Az-zuhd est un terme arabe qui signifie le désintéressement, le détachement. Il consiste à détacher son désir d’une chose pour aller vers ce qui est meilleur.
Ce terme a un sens courant : le fait de se détourner du monde.
Et un sens absolu : le fait de se détourner de tout ce qui n’est pas Dieu, pour aller à Dieu
Le zâhid est celui qui pratique le détachement. On le traduit parfois par l’ascète. Mais l’ascèse comprend souvent une forme de mépris et de mortification du corps qu’on ne trouve pas dans l’Islam.
Le zâhid est celui qui se détache d’une chose désirée, comme l’argent. Celui qui se détache d’une chose qui n’est pas désirée, comme les pierres et les cailloux, ne peut être appelé zâhid.

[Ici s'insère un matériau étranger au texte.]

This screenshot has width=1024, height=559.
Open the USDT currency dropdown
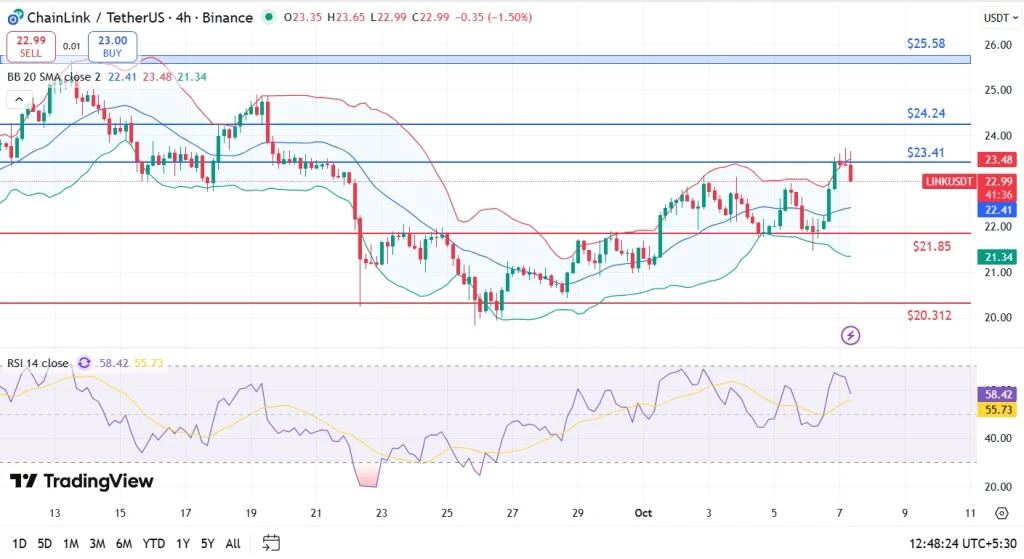[1000, 18]
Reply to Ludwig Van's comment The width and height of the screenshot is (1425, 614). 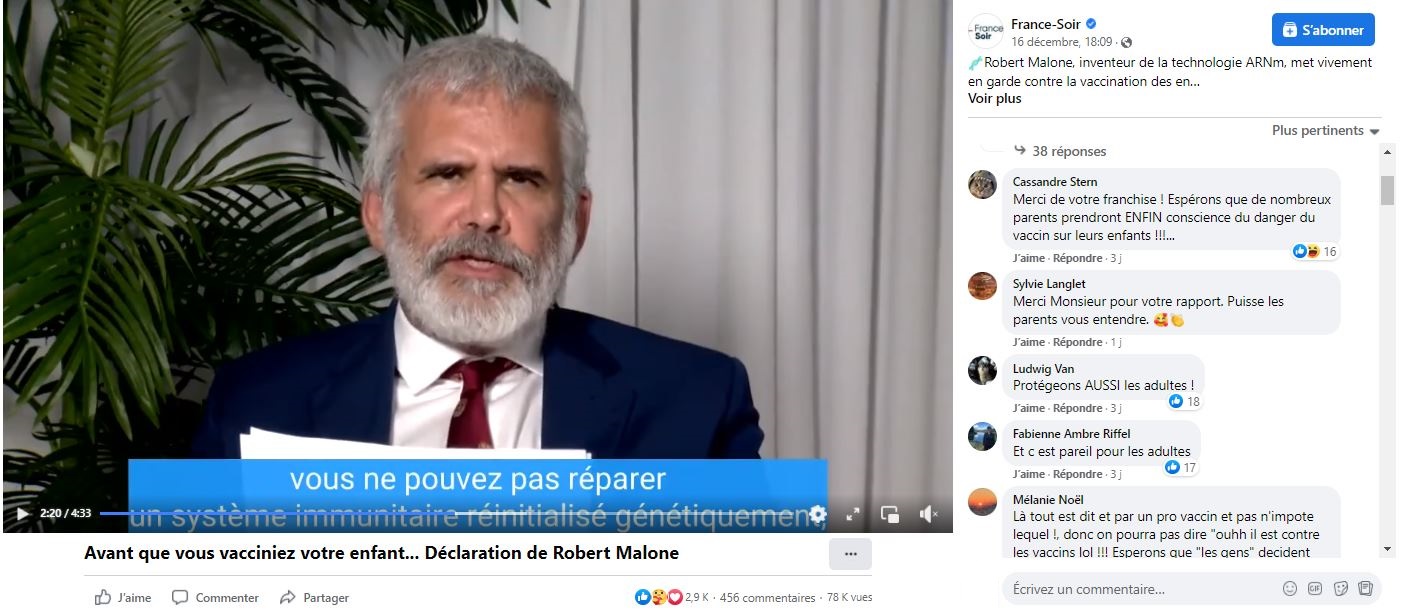[1078, 408]
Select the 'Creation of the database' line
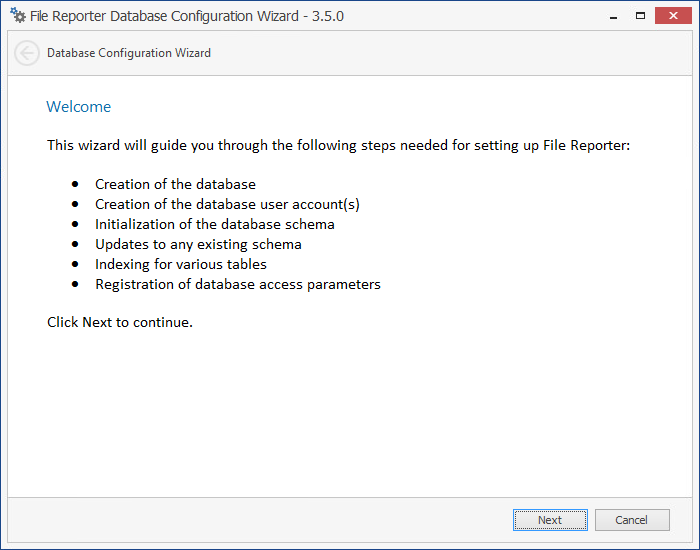 pos(175,184)
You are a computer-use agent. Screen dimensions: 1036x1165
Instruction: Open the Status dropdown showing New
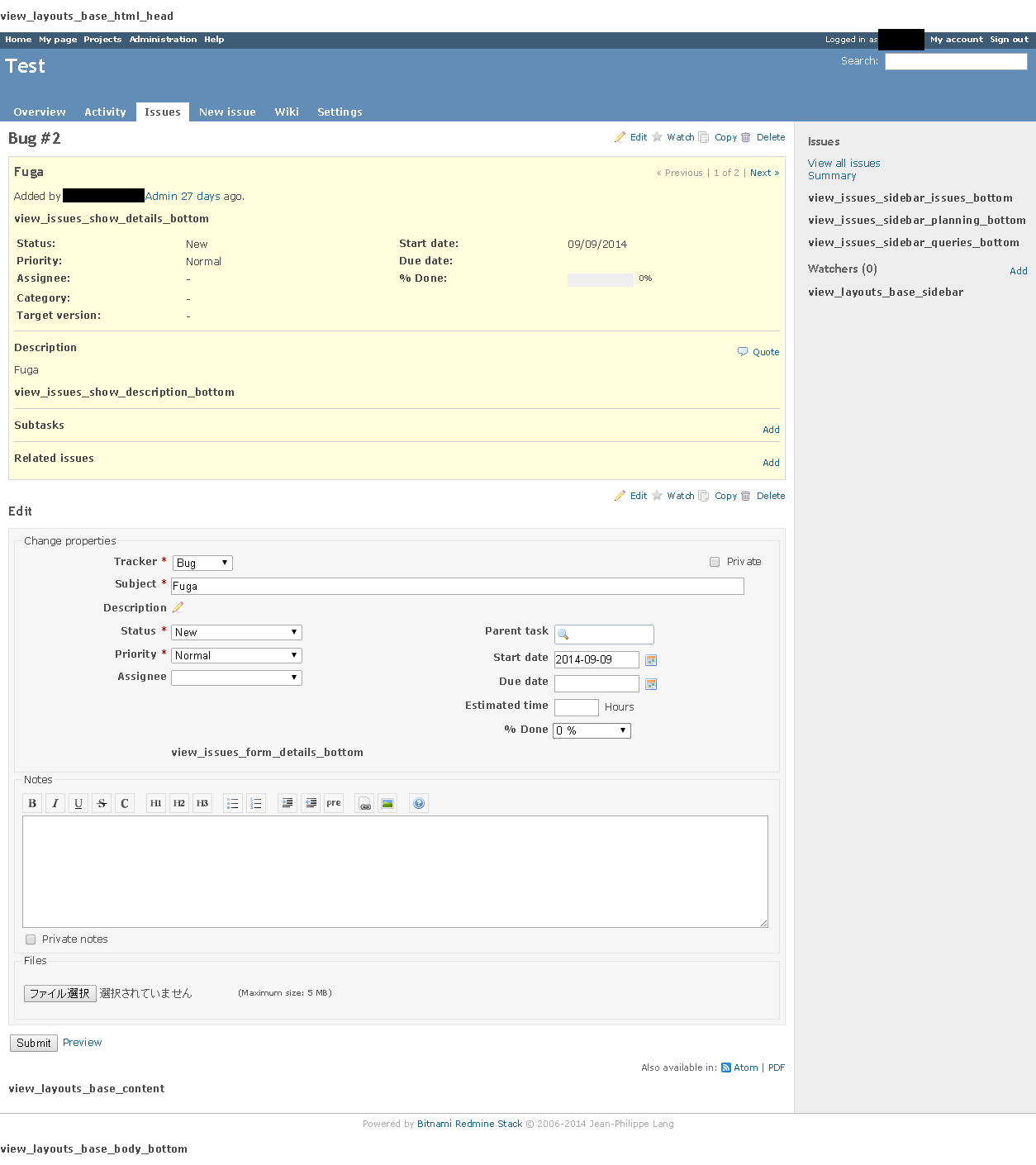pyautogui.click(x=236, y=631)
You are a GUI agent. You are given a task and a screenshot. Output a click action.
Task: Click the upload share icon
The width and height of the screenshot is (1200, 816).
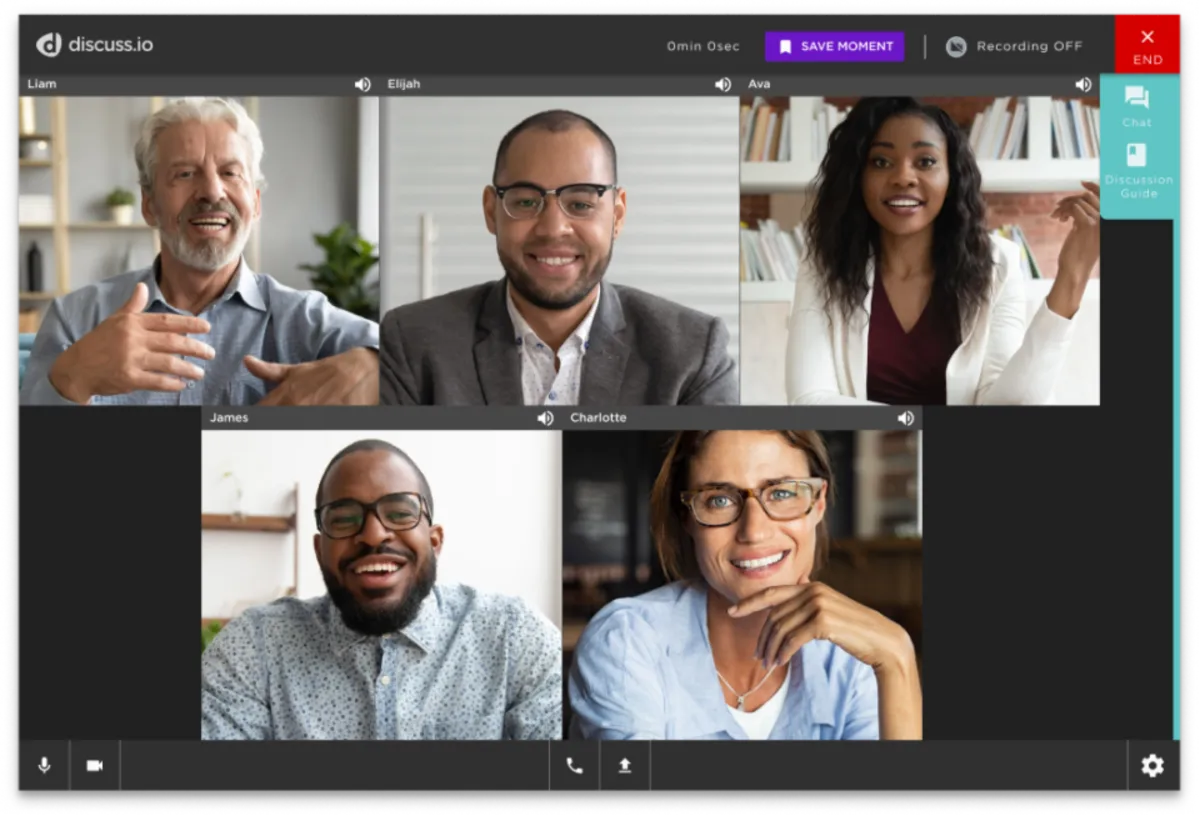(625, 765)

Le détachement signifie également que l’on renonce à certaines choses qui sont permises et licites, et qui constituent la part qui revient à l’ego. Celui qui se détache de ce qui est illicite n’est pas en ce sens un zâhid.
Il faut aussi qu’il ait la possibilité de faire ou d’obtenir ces choses. Celui qui n’a pas la possibilité d’être en possession d’or et de richesses, par exemple, ne peut prétendre s’en détacher. C’est pourquoi, lorsque l’on interpella Ibn Al-Mubârak un jour en lui disant : « Ô toi qui t’es détaché des biens de ce monde ! » Il répondit : « Celui qui s’est détaché de façon authentique, c’est ‘Umar Ibn ‘Abd Al-‘Azîz : le monde s’est présenté à lui à genoux, et il s’en est détourné. Quant à moi, de quoi me suis-je détaché ? » Il voulait dire qu’étant pauvre, il n’avait pas eu l’occasion de se détacher des richesses, alors que ‘Umar Ibn ‘Abd Al-‘Azîz, le Calife bien guidé, vivait dans le dénuement alors qu’il tenait dans sa main un royaume, et qu’il disposait de toutes ses richesses.
Le détachement, ne consiste pas non plus à donner de ses biens par générosité ou afin de se concilier les cœurs. Attitude qui relève, selon la coutume, du bon comportement, mais qui n’a rien à voir avec l’essence même du culte authentique.
Le détachement réel, c’est de laisser le monde en considérant qu’il est peu de chose, de surcroît en comparaison de l’au-delà.
C’est de se défaire des parures du monde, par avidité pour les parures de l’au-delà. C’est d’abandonner les nourritures délicieuses, par crainte qu’il ne soit dit, comme cela est énoncé dans le Coran : « Vous avez dissipé vos biens et vous en avez pleinement joui durant votre vie sur terre. » (Coran, 46, 20) Ce qui sous-entend : étant donné votre train de vie, la récompense de vos bonnes actions vous a largement été octroyée dans ce monde, et vous n’aurez plus rien dans l’au-delà.
Beaucoup de versets du Coran expriment par ailleurs les vertus de cette qualité essentielle. Dieu dit : « Et ne tends pas tes yeux vers ce dont Nous avons donné jouissance temporaire à certains groupes d’entre eux, comme parure de la vie présente, afin de les éprouver par cela. Ce que ton Seigneur fournit (au Paradis) est meilleur et plus durable. » (Coran, 20, 131)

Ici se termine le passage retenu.